(Source records)
==================================================

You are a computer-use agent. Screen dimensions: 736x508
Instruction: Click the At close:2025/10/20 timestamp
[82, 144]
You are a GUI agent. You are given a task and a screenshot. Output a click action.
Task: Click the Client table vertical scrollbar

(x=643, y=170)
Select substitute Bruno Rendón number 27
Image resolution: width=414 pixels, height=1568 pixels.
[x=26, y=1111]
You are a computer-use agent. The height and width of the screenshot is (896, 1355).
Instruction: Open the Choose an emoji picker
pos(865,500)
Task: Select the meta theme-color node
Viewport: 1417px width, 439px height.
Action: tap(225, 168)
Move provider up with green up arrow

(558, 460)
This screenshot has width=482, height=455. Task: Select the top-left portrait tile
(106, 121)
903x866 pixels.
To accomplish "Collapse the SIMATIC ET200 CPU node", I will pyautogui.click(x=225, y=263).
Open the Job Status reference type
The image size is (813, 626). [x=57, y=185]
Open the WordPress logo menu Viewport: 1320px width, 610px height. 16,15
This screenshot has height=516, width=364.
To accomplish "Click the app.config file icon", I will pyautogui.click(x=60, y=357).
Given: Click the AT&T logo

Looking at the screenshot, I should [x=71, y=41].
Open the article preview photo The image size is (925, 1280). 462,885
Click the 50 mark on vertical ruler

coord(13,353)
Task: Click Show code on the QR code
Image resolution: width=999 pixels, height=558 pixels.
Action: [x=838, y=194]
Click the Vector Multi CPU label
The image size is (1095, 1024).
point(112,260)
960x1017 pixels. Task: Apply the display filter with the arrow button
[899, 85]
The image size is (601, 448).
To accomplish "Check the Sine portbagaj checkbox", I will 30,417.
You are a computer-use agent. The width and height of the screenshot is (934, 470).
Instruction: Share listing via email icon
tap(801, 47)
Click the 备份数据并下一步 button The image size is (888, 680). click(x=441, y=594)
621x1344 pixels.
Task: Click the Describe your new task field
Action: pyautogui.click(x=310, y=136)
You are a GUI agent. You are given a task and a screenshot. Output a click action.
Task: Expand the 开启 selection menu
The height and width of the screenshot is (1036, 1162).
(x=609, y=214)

==================================================

The expected reply is a number only, the tally of lines in the data where the word "accomplish" is found.

3